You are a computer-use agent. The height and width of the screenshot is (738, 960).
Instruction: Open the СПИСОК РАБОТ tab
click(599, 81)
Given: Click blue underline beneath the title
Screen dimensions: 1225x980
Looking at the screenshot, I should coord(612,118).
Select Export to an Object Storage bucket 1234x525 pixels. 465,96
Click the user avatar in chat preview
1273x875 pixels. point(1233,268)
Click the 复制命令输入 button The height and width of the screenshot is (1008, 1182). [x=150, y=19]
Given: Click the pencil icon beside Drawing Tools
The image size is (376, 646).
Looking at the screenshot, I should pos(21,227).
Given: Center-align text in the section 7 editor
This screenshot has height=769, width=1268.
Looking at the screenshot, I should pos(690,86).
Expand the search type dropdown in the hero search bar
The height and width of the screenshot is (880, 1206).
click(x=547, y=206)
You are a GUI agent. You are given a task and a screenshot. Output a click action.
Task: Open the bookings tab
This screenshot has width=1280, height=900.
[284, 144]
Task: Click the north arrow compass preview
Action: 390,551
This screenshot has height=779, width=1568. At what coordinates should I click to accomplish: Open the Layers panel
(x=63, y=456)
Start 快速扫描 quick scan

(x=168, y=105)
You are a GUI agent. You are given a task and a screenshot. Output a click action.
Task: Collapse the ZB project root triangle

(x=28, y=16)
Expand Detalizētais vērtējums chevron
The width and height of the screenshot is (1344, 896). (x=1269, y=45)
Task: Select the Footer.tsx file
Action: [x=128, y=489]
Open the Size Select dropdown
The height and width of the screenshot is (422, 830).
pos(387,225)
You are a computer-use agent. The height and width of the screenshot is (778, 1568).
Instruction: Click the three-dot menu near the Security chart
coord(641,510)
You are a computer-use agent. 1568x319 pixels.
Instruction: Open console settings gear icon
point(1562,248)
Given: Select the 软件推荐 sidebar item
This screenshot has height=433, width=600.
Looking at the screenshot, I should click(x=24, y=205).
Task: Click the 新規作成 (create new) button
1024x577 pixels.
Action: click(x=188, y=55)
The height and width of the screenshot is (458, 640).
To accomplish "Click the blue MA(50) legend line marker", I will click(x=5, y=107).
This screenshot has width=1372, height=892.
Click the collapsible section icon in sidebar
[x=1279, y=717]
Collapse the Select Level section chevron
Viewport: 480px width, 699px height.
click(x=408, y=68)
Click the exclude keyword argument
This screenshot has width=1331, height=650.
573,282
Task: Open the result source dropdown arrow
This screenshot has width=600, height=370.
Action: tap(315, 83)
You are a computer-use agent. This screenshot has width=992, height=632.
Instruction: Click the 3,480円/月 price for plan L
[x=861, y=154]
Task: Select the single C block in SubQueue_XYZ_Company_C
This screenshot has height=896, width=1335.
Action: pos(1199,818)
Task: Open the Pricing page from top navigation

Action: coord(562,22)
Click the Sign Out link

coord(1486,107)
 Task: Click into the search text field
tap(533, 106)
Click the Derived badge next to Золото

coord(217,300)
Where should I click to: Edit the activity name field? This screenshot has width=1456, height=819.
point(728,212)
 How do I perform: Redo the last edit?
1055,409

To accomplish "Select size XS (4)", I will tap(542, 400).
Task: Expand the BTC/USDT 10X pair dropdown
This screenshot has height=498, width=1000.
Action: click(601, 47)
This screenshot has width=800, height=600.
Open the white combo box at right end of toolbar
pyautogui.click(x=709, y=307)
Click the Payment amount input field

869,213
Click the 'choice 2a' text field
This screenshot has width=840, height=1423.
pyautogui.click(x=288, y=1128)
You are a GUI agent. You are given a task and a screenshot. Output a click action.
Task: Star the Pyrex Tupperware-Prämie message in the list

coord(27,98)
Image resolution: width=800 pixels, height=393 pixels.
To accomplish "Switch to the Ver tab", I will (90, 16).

━━━

◆ PROBLEM DETAILS ◆
The full listing above should be repeated without omission.

◆ RESPONSE TO THIS TASK ◆
You are a computer-use agent. The height and width of the screenshot is (738, 960).
Instruction: Open the СПИСОК РАБОТ tab
click(599, 81)
Given: Click blue underline beneath the title
Screen dimensions: 1225x980
Looking at the screenshot, I should coord(612,118).
Select Export to an Object Storage bucket 1234x525 pixels. 465,96
Click the user avatar in chat preview
1273x875 pixels. point(1233,268)
Click the 复制命令输入 button The height and width of the screenshot is (1008, 1182). [x=150, y=19]
Given: Click the pencil icon beside Drawing Tools
The image size is (376, 646).
Looking at the screenshot, I should pos(21,227).
Given: Center-align text in the section 7 editor
This screenshot has height=769, width=1268.
Looking at the screenshot, I should pos(690,86).
Expand the search type dropdown in the hero search bar
The height and width of the screenshot is (880, 1206).
click(x=547, y=206)
You are a GUI agent. You are given a task and a screenshot. Output a click action.
Task: Open the bookings tab
This screenshot has width=1280, height=900.
[284, 144]
Task: Click the north arrow compass preview
Action: 390,551
This screenshot has height=779, width=1568. At what coordinates should I click to accomplish: Open the Layers panel
(x=63, y=456)
Start 快速扫描 quick scan

(x=168, y=105)
You are a GUI agent. You are given a task and a screenshot. Output a click action.
Task: Collapse the ZB project root triangle

(x=28, y=16)
Expand Detalizētais vērtējums chevron
The width and height of the screenshot is (1344, 896). (x=1269, y=45)
Task: Select the Footer.tsx file
Action: [x=128, y=489]
Open the Size Select dropdown
The height and width of the screenshot is (422, 830).
pos(387,225)
You are a computer-use agent. The height and width of the screenshot is (778, 1568).
Instruction: Click the three-dot menu near the Security chart
coord(641,510)
You are a computer-use agent. 1568x319 pixels.
Instruction: Open console settings gear icon
point(1562,248)
Given: Select the 软件推荐 sidebar item
This screenshot has height=433, width=600.
Looking at the screenshot, I should click(x=24, y=205).
Task: Click the 新規作成 (create new) button
1024x577 pixels.
Action: click(x=188, y=55)
The height and width of the screenshot is (458, 640).
To accomplish "Click the blue MA(50) legend line marker", I will click(x=5, y=107).
This screenshot has width=1372, height=892.
Click the collapsible section icon in sidebar
[x=1279, y=717]
Collapse the Select Level section chevron
Viewport: 480px width, 699px height.
click(x=408, y=68)
Click the exclude keyword argument
This screenshot has width=1331, height=650.
573,282
Task: Open the result source dropdown arrow
This screenshot has width=600, height=370.
Action: tap(315, 83)
You are a computer-use agent. This screenshot has width=992, height=632.
Instruction: Click the 3,480円/月 price for plan L
[x=861, y=154]
Task: Select the single C block in SubQueue_XYZ_Company_C
This screenshot has height=896, width=1335.
Action: pos(1199,818)
Task: Open the Pricing page from top navigation

Action: coord(562,22)
Click the Sign Out link

coord(1486,107)
 Task: Click into the search text field
tap(533, 106)
Click the Derived badge next to Золото

coord(217,300)
Where should I click to: Edit the activity name field? This screenshot has width=1456, height=819.
point(728,212)
 How do I perform: Redo the last edit?
1055,409

To accomplish "Select size XS (4)", I will tap(542, 400).
Task: Expand the BTC/USDT 10X pair dropdown
This screenshot has height=498, width=1000.
Action: click(601, 47)
This screenshot has width=800, height=600.
Open the white combo box at right end of toolbar
pyautogui.click(x=709, y=307)
Click the Payment amount input field

869,213
Click the 'choice 2a' text field
This screenshot has width=840, height=1423.
pyautogui.click(x=288, y=1128)
You are a GUI agent. You are given a task and a screenshot. Output a click action.
Task: Star the Pyrex Tupperware-Prämie message in the list

coord(27,98)
Image resolution: width=800 pixels, height=393 pixels.
To accomplish "Switch to the Ver tab", I will (90, 16).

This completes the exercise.